¿Cuáles son las restricciones electorales que rigen desde hoy?

Desde hoy, el Perú entra en una fase curiosa de su democracia: la etapa en la que, para garantizar el orden electoral, se activan prohibiciones, sanciones y controles que recuerdan más a un sistema en vigilancia que a uno en plena confianza. El Jurado Nacional de Elecciones (JNE) ha dispuesto una serie de restricciones de cara al 12 de abril, y aunque su objetivo es legítimo —proteger la limpieza del voto—, el contexto en el que se aplican revela una verdad incómoda: seguimos necesitando reglas estrictas porque la política no ha aprendido a autorregularse.

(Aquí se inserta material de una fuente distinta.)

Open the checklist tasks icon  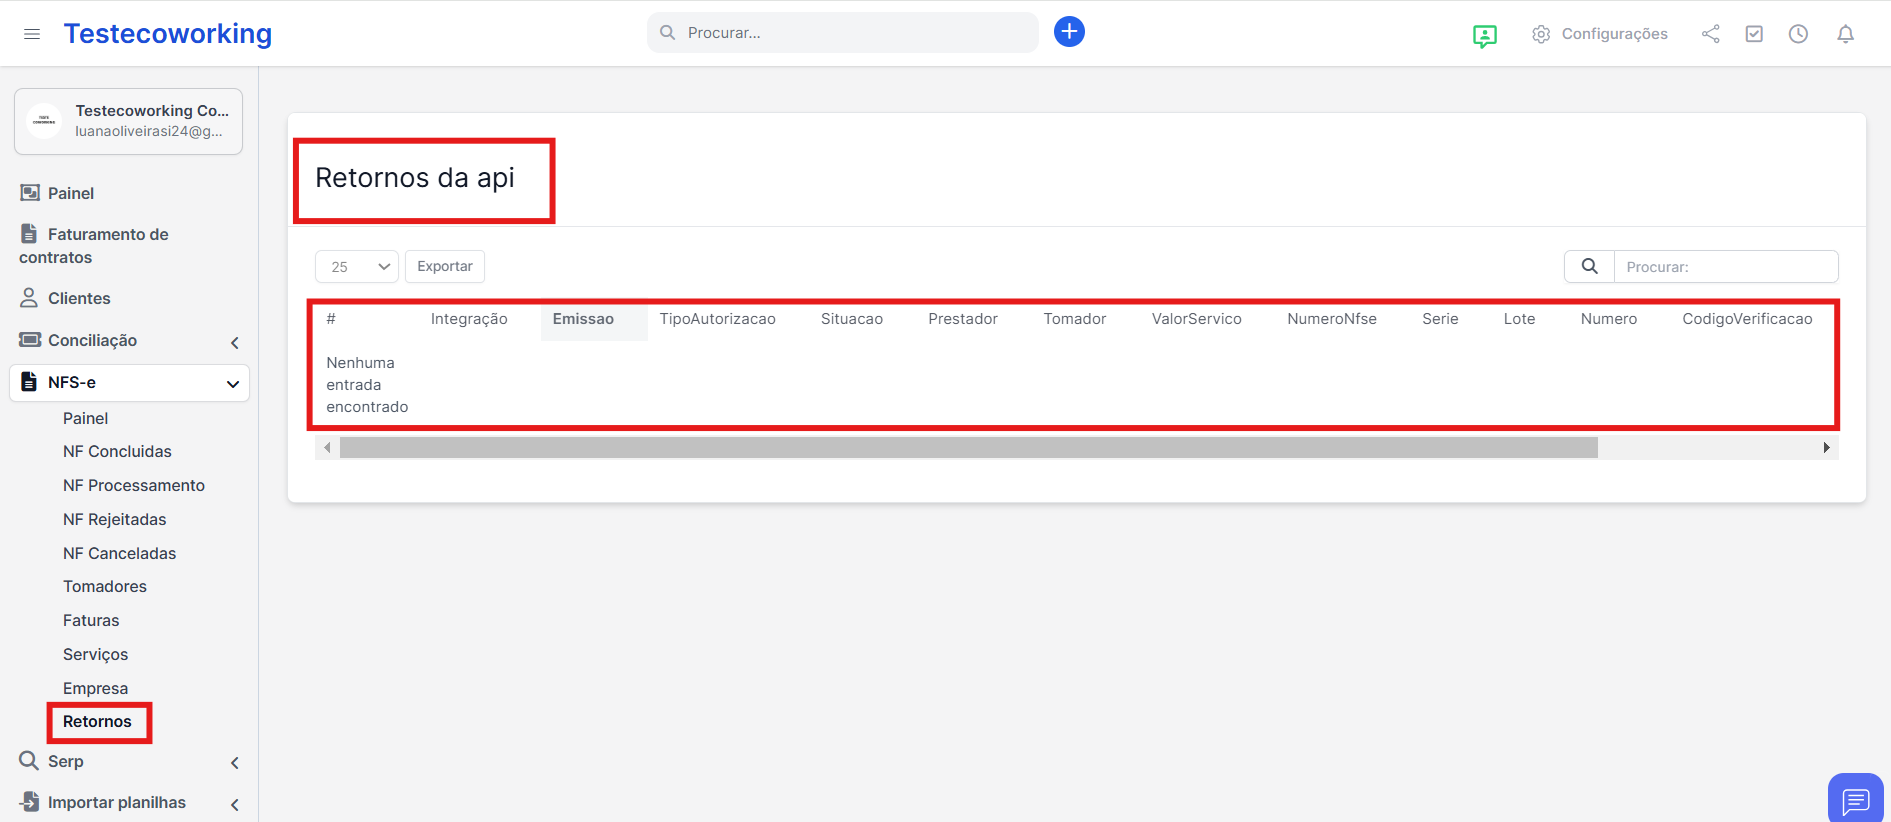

La primera gran medida ya está vigente desde este 6 de abril a las 00:00 horas: queda prohibida la difusión de encuestas de intención de voto. Quien incumpla enfrenta multas de entre 10 y 100 UIT, es decir, hasta S/550.000. El mensaje es claro: el silencio estadístico es obligatorio. Pero detrás de la norma hay una realidad menos elegante: las encuestas no solo informan, también incomodan, y en campañas donde todo es estrategia, el dato puede ser más peligroso que el discurso.

Luego, el calendario se vuelve aún más restrictivo. Desde el viernes 10 de abril, se prohíben las reuniones y manifestaciones políticas. La sanción no es simbólica: puede implicar hasta dos años de cárcel. Es decir, la política entra en pausa obligatoria, como si el sistema necesitara apagar el ruido de sus propios excesos para llegar con algo de orden al día de votación.

El sábado 11 entra en escena el conocido ritual electoral: la suspensión total de la propaganda política y la famosa “Ley Seca”, vigente desde las 8:00 a.m. hasta el lunes. Aquí la ironía es inevitable: se controla el alcohol con rigor quirúrgico, mientras el país arrastra una resaca política mucho más profunda, marcada por campañas débiles, candidaturas cuestionadas y una ciudadanía cada vez más desconectada.

El domingo 12, durante la jornada electoral, el país prácticamente se detiene: no hay espectáculos públicos, ni reuniones, ni concentraciones cerca de los centros de votación. En un radio de 100 metros, el ciudadano debe limitarse a votar y retirarse. Todo bajo la supervisión de fiscalizadores que velarán porque el proceso transcurra “con normalidad”. Una normalidad que, paradójicamente, necesita ser vigilada para existir.

Las restricciones electorales cumplen una función necesaria. Nadie discute eso. Pero su despliegue masivo también es un síntoma: el sistema político peruano sigue operando bajo la lógica de la desconfianza. No se regula por convicción, sino por obligación.

Reflexión final
Quizá el problema no sea que existan tantas restricciones, sino que sigan siendo indispensables. Porque una democracia sólida no debería necesitar tanto silencio impuesto para poder hablar en las urnas. Y sin embargo, cada elección en el Perú nos recuerda que todavía estamos aprendiendo —a la fuerza— a comportarnos como una verdadera república.